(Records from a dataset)
————
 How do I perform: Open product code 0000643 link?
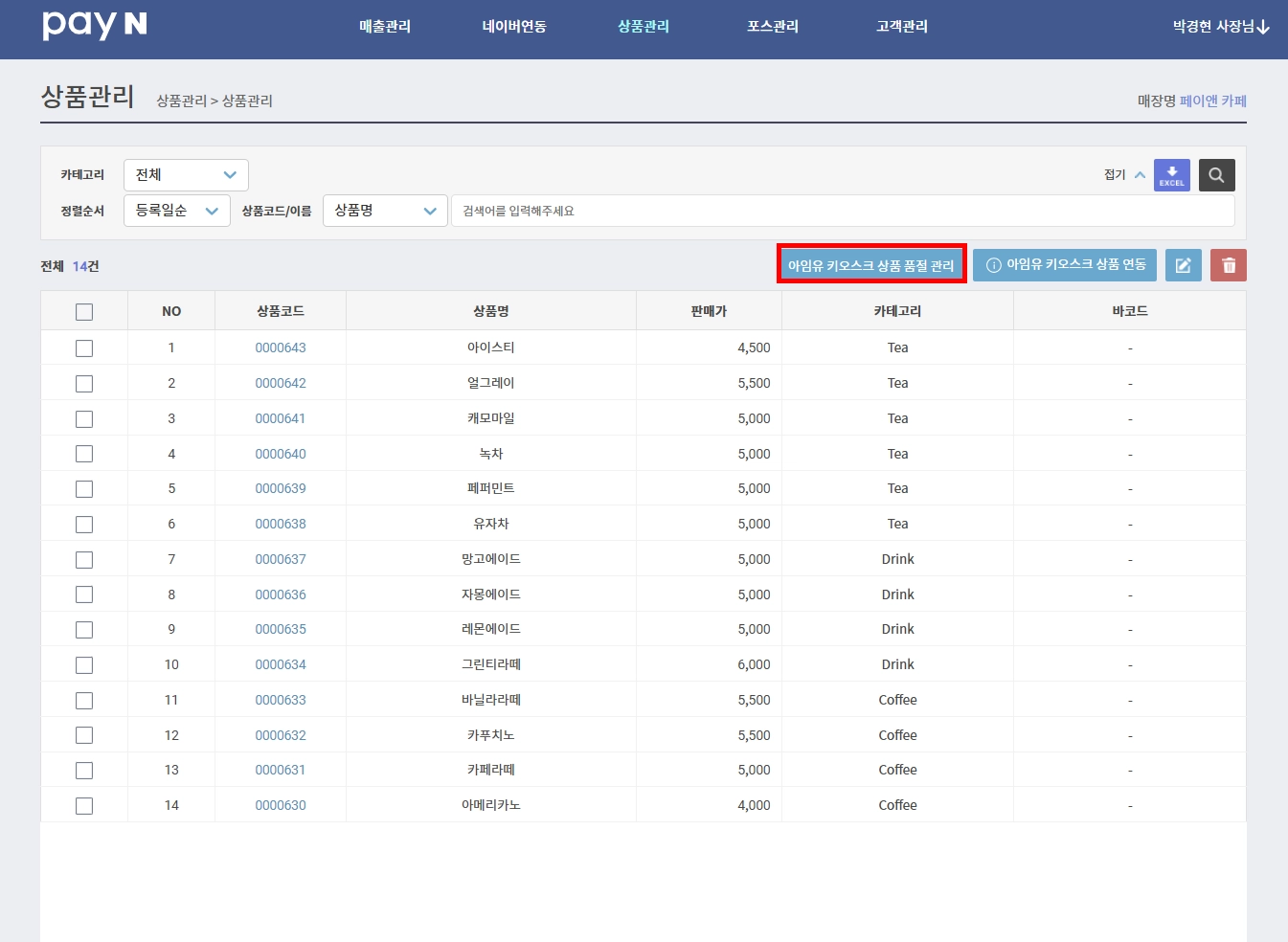pyautogui.click(x=281, y=348)
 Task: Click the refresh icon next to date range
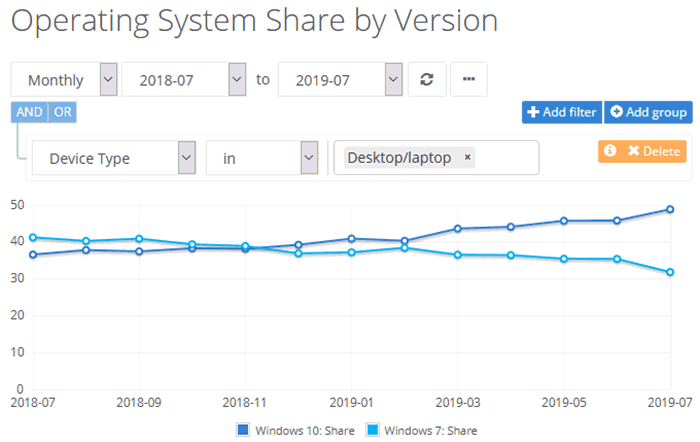click(426, 80)
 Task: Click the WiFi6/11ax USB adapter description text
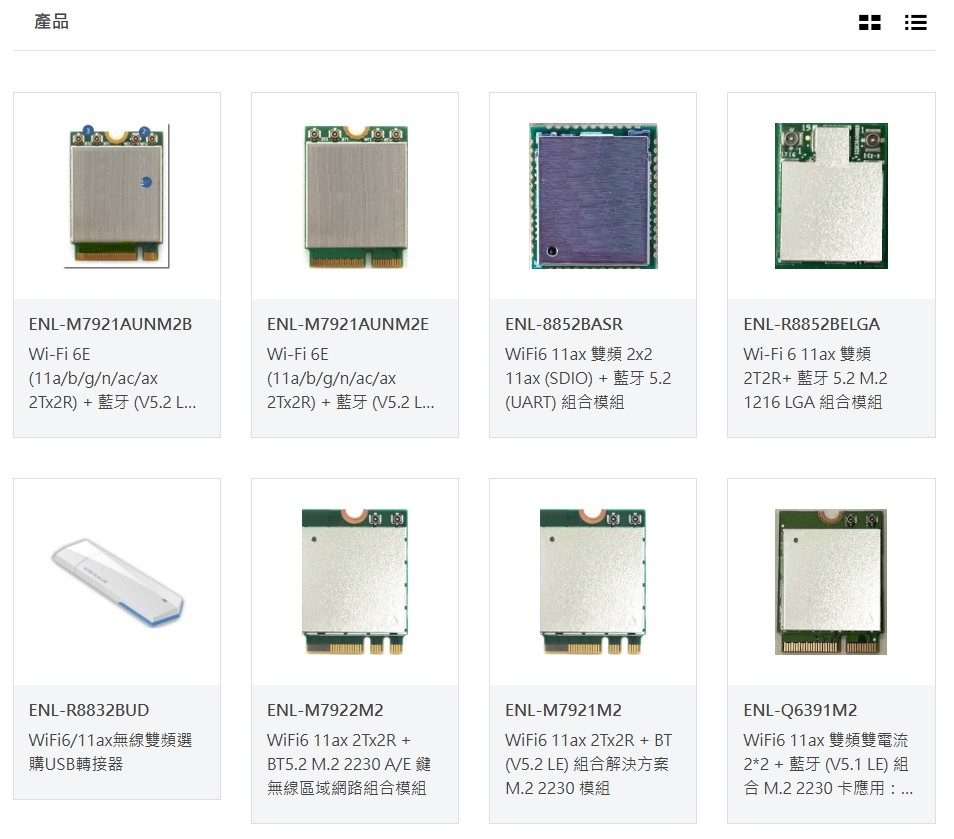[x=110, y=752]
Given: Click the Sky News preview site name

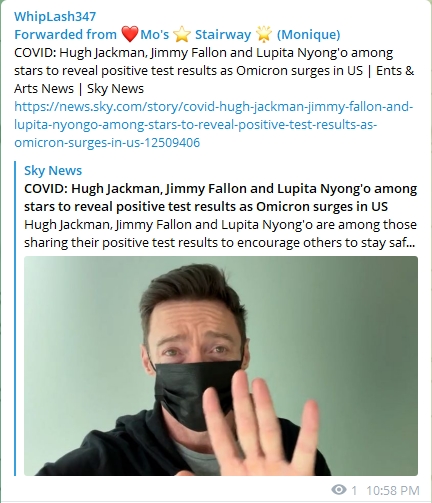Looking at the screenshot, I should pos(53,170).
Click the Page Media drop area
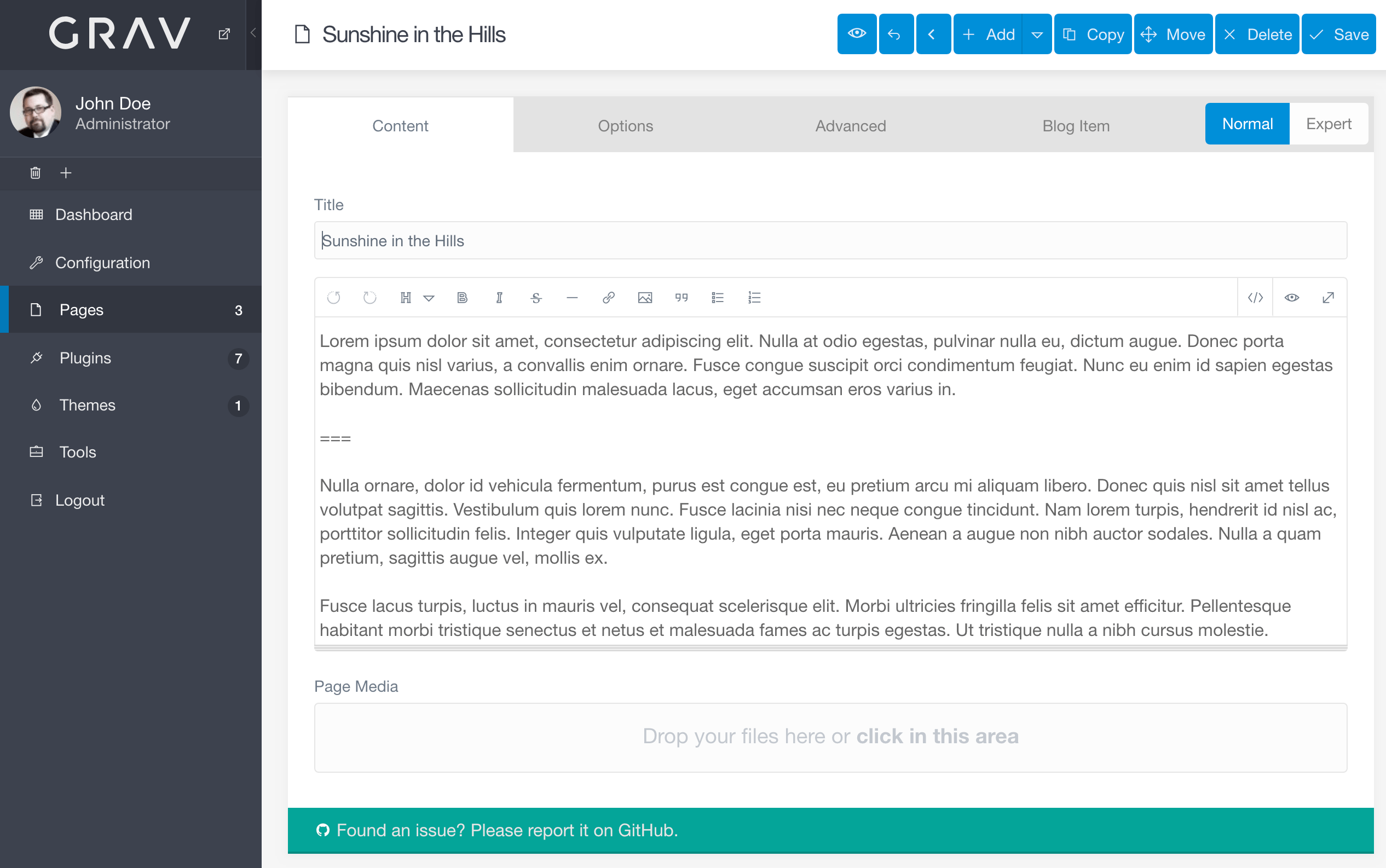The image size is (1386, 868). 831,736
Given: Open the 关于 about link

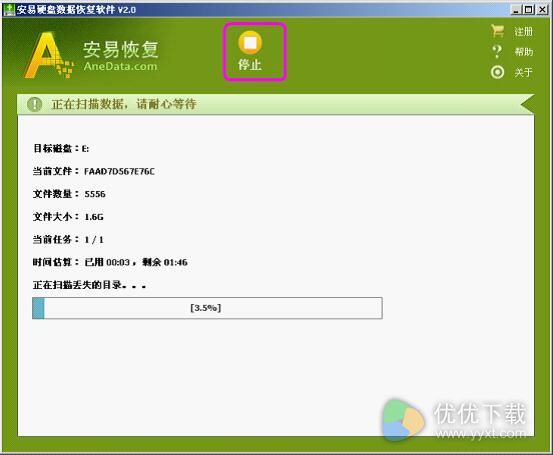Looking at the screenshot, I should [523, 73].
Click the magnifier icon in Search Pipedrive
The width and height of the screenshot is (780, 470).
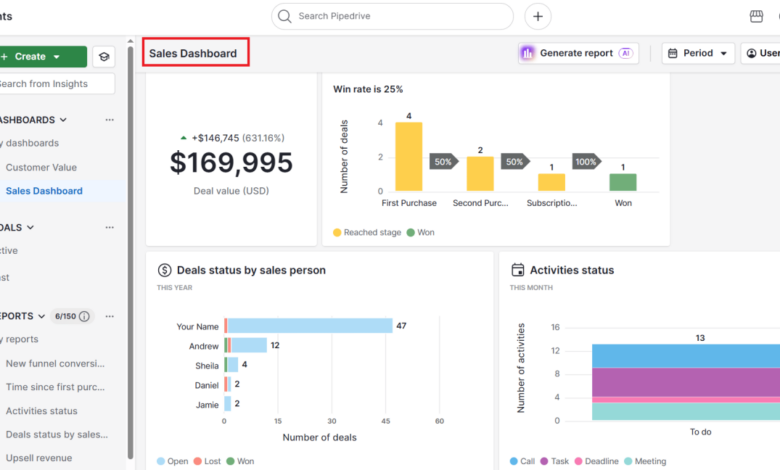(x=285, y=16)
————
▸ **YOUR OBJECTIVE**
Starting at the line that contains "Given: Click the Sky News preview site name", write out every line through the end of the entries, both ends included, without any pictures.

▸ **RESULT**
Given: Click the Sky News preview site name

Looking at the screenshot, I should pos(53,170).
Click the Page Media drop area
The image size is (1386, 868). 831,736
Given: Open the 关于 about link

Looking at the screenshot, I should [523, 73].
Click the magnifier icon in Search Pipedrive
The width and height of the screenshot is (780, 470).
(x=285, y=16)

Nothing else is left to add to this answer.